The creak of the door seemed terribly loud in her ears. Holly didn’t know what else she had expected, but she was alarmed when the light from the hallway fell across the white sheets, the swell of a pillow, and Angela’s open eyes.

They stared at each other for a little while.

“I’m sorry if I disturbed you,” Holly said in a meek voice. “I just wanted to be here if there was anything you wanted. If there was anything I could do.”

It sounded feeble and stupid to her, but Angela looked at her for a long time, then nodded and made an obvious attempt to smile. The smile trembled on her lips and then slipped away, but the effort was real. Holly let go of the door handle and crossed the floor, went and sat down tentatively at the foot of the bed.

“Thank you,” Angela said slowly. “You’re a good friend.”

She disentangled herself from the clinging sheets and crawled to the end of the bed. Even bowed down by misery, Angie had a certain inherent grace.

Holly thought, What if I wanted to be more than your friend? On one hand, this was not the time for thoughts like that. But on the other, there might never be any more time. They were only a day and night away from the equinox. Angela might want to know now. Angela deserved to know, at a time like this, that there was someone who cared about her more than anybody.
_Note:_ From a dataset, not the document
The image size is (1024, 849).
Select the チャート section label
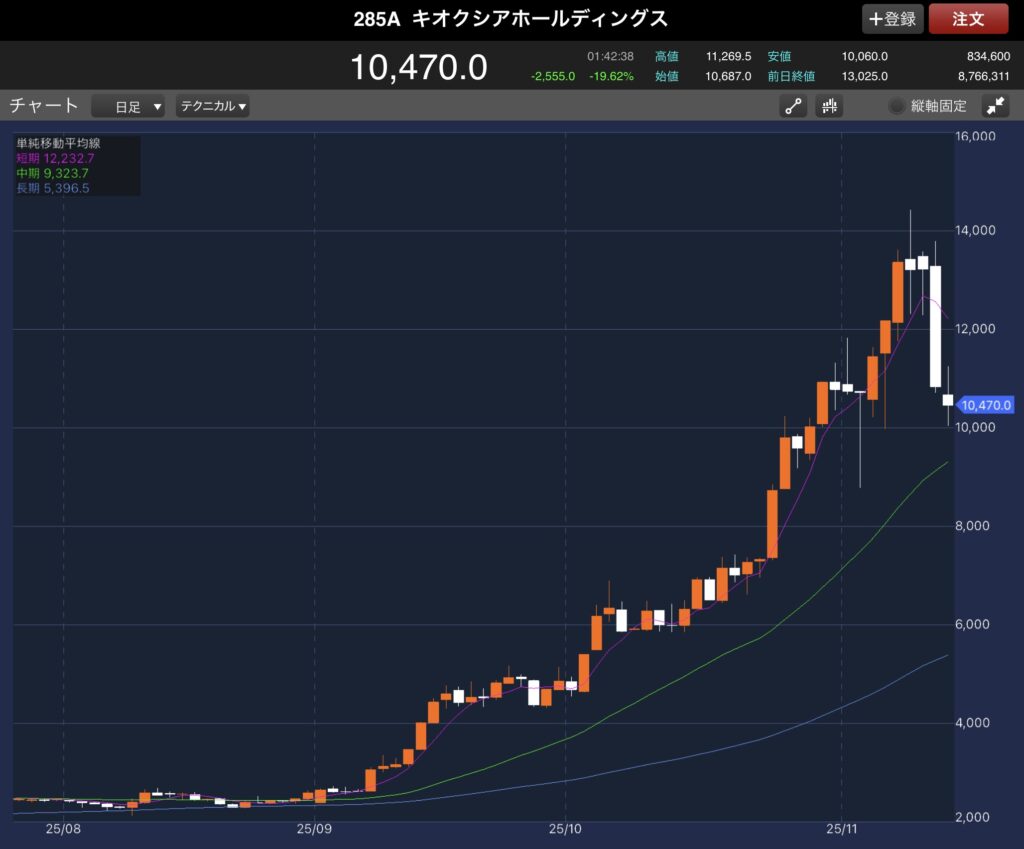(x=44, y=106)
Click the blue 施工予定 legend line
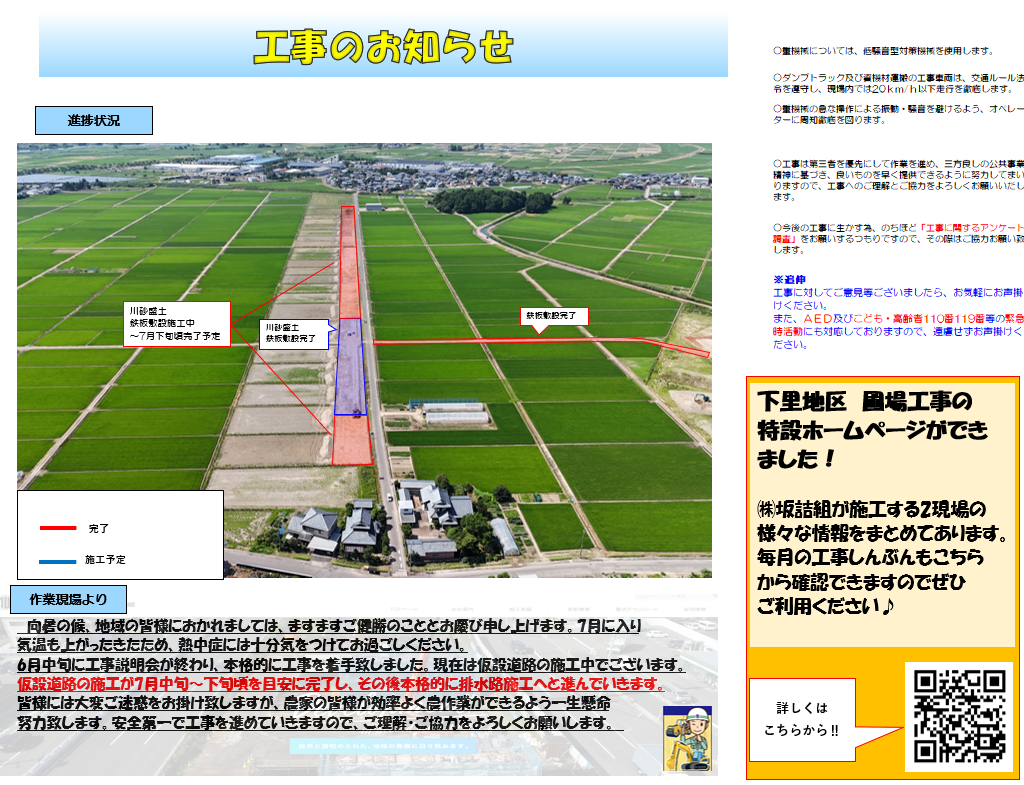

Holly risked a look over at Angela. Angela looked tired and worn, softer than she usually did, as if she needed to be cared for. Holly let her hand creep across the covers and touch Angie’s hand. Angela glanced at their hands touching, and laced her fingers with Holly’s. Holly caught her breath and determined to act.

She leaned forward, and Angela knocked her back, so hard that Holly’s shoulder caught a glancing blow off a bedpost. Holly nursed her pain-dead arm and stared, bewildered, at Angela’s cold face.

“Don’t you ever try that again,” said Angela. “I don’t want you like that. Do you think you could possibly make me feel better? Your ego is out of control, and your pity is insulting.”

“I didn’t mean to—I never meant to insult you.”

“I don’t care what you meant,” said Angela. “All I want from you is for you to get out.”

Holly went out.

Mr. Glass was in the hallway, looking uncertain about which way to go—Kami in one direction, the boys in another, and Angie behind her door. Holly was amazed that he had feeling left to spare when his dark eyes lit on her and softened. She suspected that she just looked that pathetic.

“Oh, kiddo,” he said.

Holly flung up an arm as if he was attacking her instead of consoling her. “I don’t want you to feel sorry for me,” she said in a whisper. “I don’t need any help. Angela is the one who needs help. And I don’t know how to help her.”

“Nobody knows how to help at a time like this,” Jon Glass said. “Nobody even knows how to go on. Yet somehow we do. We always do.”

Holly shook her head mutely.

“Would you do me a favor?” asked Mr. Glass. Holly blinked, stunned, and he went on, “Would you watch the boys for me? Let me sit with Angela for a bit.”

He looked at her the way kind teachers had sometimes looked at Holly, when she had given them a piece of homework she thought she had done all right with and was waiting around to maybe hear them say so. Holly felt pathetic again—she was seventeen years old, someone had died, and she was still hanging around hoping for an adult to call her a good girl.

“You’re a brave girl,” said Mr. Glass instead.

They had put two beds into the storage room. The little room had no windows. It was intended to keep the boys safe, to keep everyone else out, but when Holly walked in she felt like she was walking into a prison with white walls.

Tomo was sitting on a chair with a comic book on his knee. He smiled when the door opened, and though there were tears on his cheeks he seemed honestly all right, uncomplicatedly and cheerfully pleased to see her.

Ten was different. Ten was sitting on the edge of his bed, and the curve of his back was like the curve of a bowstring so taut it might snap. Holly hadn’t ever thought of herself as good with kids, she wasn’t comfortable with them, but she found herself rushing over to put her arms around him.